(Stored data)
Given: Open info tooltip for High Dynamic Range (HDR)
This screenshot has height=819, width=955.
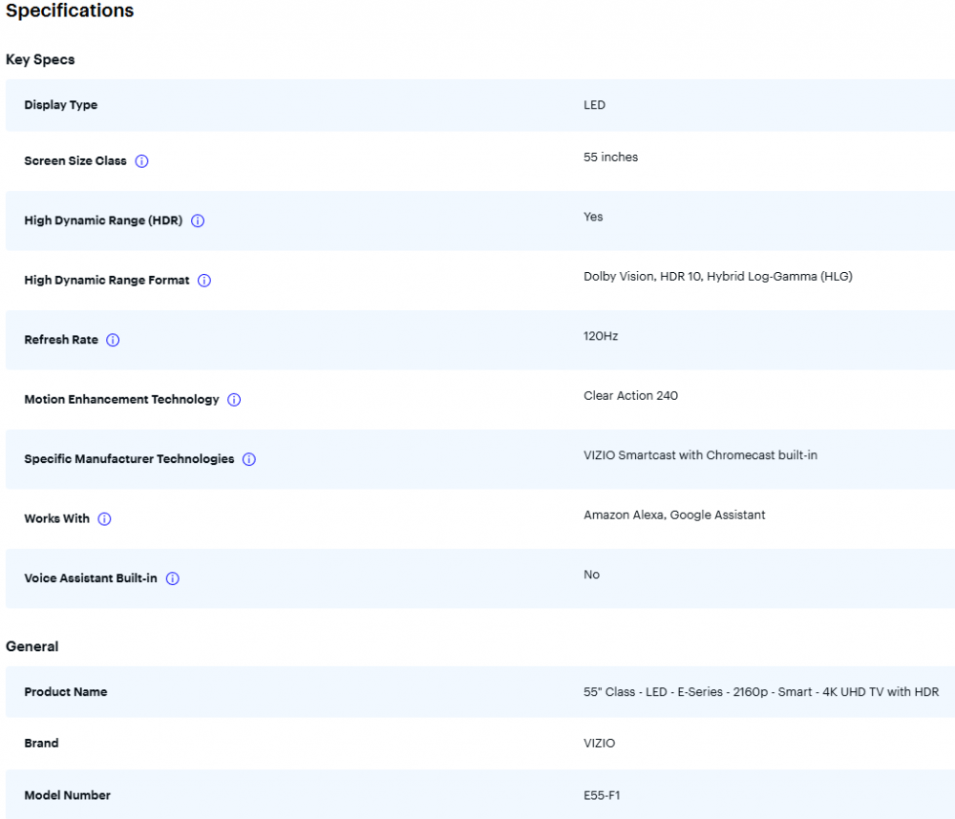Looking at the screenshot, I should click(198, 221).
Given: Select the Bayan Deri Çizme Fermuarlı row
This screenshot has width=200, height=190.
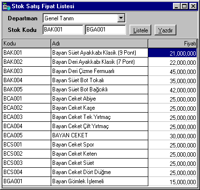Looking at the screenshot, I should click(100, 71).
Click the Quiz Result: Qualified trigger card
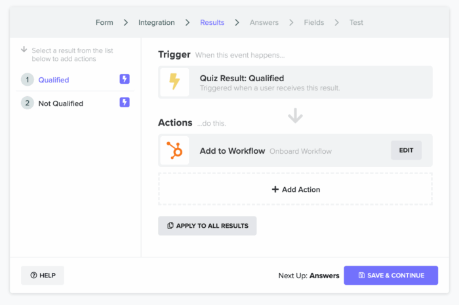This screenshot has height=305, width=459. 295,82
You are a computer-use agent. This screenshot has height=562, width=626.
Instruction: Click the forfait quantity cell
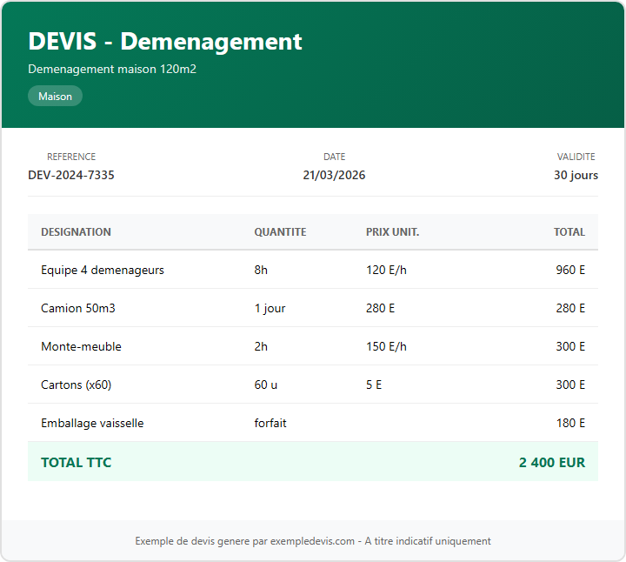[x=270, y=423]
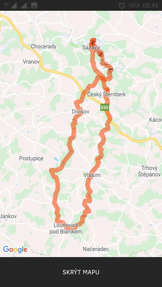Screen dimensions: 162x287
Task: Tap the 08:49 clock in status bar
Action: (150, 5)
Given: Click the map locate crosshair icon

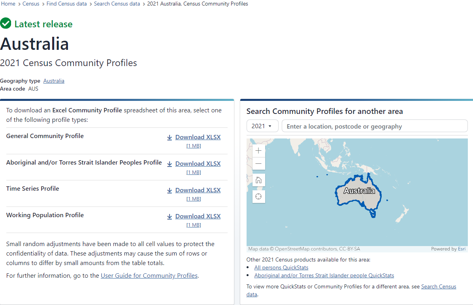Looking at the screenshot, I should [x=258, y=197].
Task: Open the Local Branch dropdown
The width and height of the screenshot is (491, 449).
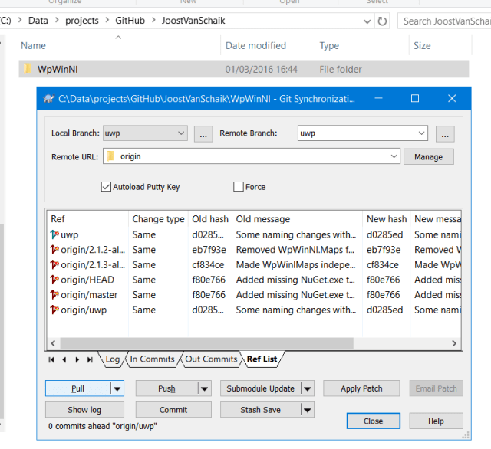Action: point(181,133)
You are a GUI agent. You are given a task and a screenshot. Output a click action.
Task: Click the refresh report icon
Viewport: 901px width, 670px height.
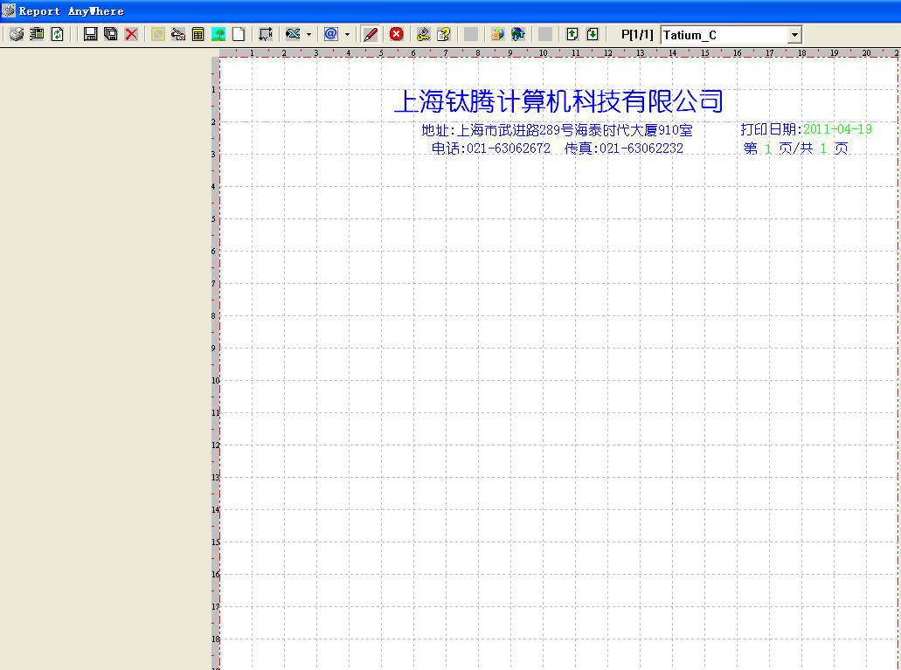(57, 34)
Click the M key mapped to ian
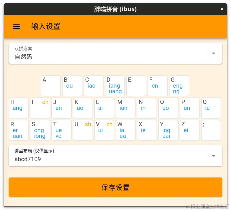Image resolution: width=231 pixels, height=211 pixels. [x=126, y=108]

■ **TASK GOAL**: Final stretch of the data: repeat exactly each line from the one containing "Given: Select the" through the last, and omit all pictures.

■ **RESULT FOR THIS TASK**:
Given: Select the Bayan Deri Çizme Fermuarlı row
This screenshot has width=200, height=190.
Looking at the screenshot, I should click(100, 71).
Click the Quiz Result: Qualified trigger card
This screenshot has height=305, width=459. 295,82
You are a computer-use agent. This screenshot has height=562, width=626.
Instruction: Click the forfait quantity cell
[x=270, y=423]
Screen dimensions: 162x287
Task: Tap the 08:49 clock in status bar
Action: (150, 5)
Given: Click the map locate crosshair icon

Looking at the screenshot, I should [x=258, y=197].
Task: Open the Local Branch dropdown
The width and height of the screenshot is (491, 449).
Action: point(181,133)
You are a GUI agent. You are given a task and a screenshot. Output a click action.
Task: Click the refresh report icon
Viewport: 901px width, 670px height.
(57, 34)
Click the M key mapped to ian
Image resolution: width=231 pixels, height=211 pixels. [x=126, y=108]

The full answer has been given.